Jetzt bist du an der Reihe, die Kontrolle über deinen Medienkonsum zu übernehmen. Plane dir ganz klare Zeiten, wann und wie lange du jeden Tag Filme anschauen, zocken oder in sozialen Medien unterwegs sein möchtest (z.B. höchstens 1-2 Stunden nach der Schule an der Konsole). 

  • Achte darauf, dass du in dieser Zeit grüne Aktivitäten einplanst, die dir gut tun, und halte dich an die festgelegten Zeiten.

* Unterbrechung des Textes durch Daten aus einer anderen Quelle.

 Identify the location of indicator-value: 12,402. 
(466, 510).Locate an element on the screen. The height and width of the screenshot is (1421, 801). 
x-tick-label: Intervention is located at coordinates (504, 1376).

  • Begrenze die gelben Aktivitäten – es ist okay, ein bisschen Zeit online zum Spaß zu verbringen.
  • Die roten Aktivitäten (die, die nur schwer zu kontrollieren sind) sollten nicht mehr in deinem Zeitplan auftauchen.

Tipps:
  • Es könnte hilfreich sein, wenn du die Apps, Spiele oder Accounts, die du als rot markiert hast, von deinem Handy löschst oder eine Zeit lang deaktivierst.
  • Erstelle eine Liste der schlechten Folgen von den Aktivitäten, die du als rot markiert hast. Hänge sie gut sichtbar in deinem Zimmer auf, z.B. an den Computer oder Spiegel.
    Ein Beispiel: immer müde weil jede Nacht so lange gespielt oder Streit mit Eltern, weil ich das Smartphone nicht weglegen wollte.